"""

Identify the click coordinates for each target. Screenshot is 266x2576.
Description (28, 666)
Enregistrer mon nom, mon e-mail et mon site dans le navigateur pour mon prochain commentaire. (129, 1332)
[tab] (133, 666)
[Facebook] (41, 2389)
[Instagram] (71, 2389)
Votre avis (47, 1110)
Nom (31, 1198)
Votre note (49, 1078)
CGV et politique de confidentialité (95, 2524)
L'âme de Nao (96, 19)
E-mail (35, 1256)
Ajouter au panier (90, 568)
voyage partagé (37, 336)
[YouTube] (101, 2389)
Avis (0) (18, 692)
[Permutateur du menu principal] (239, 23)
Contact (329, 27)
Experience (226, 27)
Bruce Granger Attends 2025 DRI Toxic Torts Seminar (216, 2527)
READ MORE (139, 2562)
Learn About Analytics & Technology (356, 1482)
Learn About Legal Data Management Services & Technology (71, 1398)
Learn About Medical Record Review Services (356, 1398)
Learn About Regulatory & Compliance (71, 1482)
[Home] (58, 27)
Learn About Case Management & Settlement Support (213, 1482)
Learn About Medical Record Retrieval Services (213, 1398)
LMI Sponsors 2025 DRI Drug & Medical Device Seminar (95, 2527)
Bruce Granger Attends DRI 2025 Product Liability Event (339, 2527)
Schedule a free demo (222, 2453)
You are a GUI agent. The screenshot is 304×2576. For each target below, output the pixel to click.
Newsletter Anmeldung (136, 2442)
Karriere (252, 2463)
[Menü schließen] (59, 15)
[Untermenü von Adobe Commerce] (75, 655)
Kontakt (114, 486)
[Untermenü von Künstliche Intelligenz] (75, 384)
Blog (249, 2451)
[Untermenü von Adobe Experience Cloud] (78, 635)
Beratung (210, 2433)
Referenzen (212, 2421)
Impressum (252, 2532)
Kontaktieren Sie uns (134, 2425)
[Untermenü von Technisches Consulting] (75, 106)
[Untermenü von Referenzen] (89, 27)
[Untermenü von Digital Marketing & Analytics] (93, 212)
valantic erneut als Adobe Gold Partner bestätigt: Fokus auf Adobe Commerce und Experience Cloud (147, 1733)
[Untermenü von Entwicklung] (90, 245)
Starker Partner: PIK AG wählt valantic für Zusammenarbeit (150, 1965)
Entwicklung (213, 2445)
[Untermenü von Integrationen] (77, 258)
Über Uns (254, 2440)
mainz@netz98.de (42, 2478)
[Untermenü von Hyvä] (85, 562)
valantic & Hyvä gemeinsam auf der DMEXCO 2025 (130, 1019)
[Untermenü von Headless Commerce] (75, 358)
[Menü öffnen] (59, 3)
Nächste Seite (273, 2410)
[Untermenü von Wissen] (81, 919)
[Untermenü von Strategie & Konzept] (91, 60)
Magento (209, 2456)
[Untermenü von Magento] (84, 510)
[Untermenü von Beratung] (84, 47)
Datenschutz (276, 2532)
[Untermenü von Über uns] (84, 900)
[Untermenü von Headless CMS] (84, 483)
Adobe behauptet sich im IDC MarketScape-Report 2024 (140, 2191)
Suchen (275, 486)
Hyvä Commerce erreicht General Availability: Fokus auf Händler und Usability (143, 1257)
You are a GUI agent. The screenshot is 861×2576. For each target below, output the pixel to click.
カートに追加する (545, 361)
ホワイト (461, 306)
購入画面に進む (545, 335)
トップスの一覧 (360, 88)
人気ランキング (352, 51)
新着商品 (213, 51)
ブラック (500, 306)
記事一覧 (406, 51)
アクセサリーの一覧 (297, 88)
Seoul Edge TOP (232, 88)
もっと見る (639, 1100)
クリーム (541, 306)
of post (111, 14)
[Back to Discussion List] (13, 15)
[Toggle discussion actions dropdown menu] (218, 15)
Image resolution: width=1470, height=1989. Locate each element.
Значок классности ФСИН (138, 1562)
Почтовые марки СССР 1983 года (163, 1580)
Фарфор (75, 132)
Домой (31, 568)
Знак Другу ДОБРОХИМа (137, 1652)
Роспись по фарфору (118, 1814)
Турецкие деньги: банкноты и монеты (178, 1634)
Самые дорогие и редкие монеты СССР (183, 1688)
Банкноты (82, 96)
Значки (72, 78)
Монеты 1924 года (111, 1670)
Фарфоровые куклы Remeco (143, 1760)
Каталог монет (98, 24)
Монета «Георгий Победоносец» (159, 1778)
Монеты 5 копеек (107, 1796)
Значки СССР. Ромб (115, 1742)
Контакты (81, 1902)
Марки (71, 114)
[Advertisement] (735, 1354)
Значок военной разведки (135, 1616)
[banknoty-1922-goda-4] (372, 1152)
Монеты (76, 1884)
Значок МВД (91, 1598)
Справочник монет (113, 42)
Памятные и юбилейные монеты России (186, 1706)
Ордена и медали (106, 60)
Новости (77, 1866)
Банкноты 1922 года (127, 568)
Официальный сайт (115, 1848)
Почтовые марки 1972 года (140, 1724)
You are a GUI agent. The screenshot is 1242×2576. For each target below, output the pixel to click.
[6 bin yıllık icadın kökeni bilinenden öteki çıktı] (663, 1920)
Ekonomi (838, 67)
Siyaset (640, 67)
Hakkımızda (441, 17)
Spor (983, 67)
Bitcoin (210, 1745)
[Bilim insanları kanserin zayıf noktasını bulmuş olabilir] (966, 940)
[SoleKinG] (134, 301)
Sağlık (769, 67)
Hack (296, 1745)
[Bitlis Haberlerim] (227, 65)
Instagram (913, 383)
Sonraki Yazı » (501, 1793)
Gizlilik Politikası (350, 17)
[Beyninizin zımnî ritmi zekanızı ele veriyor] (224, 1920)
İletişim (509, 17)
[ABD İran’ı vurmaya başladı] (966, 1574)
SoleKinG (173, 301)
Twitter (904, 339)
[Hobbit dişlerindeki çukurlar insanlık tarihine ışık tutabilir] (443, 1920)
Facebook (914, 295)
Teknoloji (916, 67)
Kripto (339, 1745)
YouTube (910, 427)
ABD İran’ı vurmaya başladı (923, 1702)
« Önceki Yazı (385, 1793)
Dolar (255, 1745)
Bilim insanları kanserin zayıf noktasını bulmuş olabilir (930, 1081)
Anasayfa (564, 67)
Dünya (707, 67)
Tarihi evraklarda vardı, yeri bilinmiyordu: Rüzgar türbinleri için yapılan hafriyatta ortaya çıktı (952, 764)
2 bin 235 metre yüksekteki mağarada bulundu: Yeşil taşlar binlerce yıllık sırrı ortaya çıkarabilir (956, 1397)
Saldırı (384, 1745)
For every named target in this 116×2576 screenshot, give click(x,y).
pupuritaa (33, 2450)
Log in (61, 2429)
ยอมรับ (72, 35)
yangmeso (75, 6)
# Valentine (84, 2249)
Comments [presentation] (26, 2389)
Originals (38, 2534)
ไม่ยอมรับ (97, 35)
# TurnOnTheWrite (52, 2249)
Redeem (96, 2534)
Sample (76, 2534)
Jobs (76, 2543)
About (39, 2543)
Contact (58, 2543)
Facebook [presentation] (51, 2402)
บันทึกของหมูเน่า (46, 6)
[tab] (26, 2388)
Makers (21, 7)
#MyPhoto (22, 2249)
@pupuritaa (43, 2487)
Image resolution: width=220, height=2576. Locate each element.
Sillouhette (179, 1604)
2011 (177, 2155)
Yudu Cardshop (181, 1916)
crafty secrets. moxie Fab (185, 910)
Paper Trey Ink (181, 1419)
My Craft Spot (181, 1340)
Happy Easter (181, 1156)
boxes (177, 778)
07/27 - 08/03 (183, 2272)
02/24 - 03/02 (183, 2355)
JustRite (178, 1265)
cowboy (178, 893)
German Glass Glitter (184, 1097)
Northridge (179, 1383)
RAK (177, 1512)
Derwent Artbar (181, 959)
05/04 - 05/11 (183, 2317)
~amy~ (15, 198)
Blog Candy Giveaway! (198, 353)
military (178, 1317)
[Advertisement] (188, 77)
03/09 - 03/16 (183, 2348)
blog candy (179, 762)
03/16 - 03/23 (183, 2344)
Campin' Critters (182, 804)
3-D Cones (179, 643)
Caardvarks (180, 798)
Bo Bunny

"""

• [ASSIGNMENT]
Reproduce exactly, and with no other material, the lines between those holding "Derwent Artbar (181, 959)" and "Campin' Critters (182, 804)", inclusive.

• [TASK RESPONSE]
Derwent Artbar (181, 959)
05/04 - 05/11 (183, 2317)
~amy~ (15, 198)
Blog Candy Giveaway! (198, 353)
military (178, 1317)
[Advertisement] (188, 77)
03/09 - 03/16 (183, 2348)
blog candy (179, 762)
03/16 - 03/23 (183, 2344)
Campin' Critters (182, 804)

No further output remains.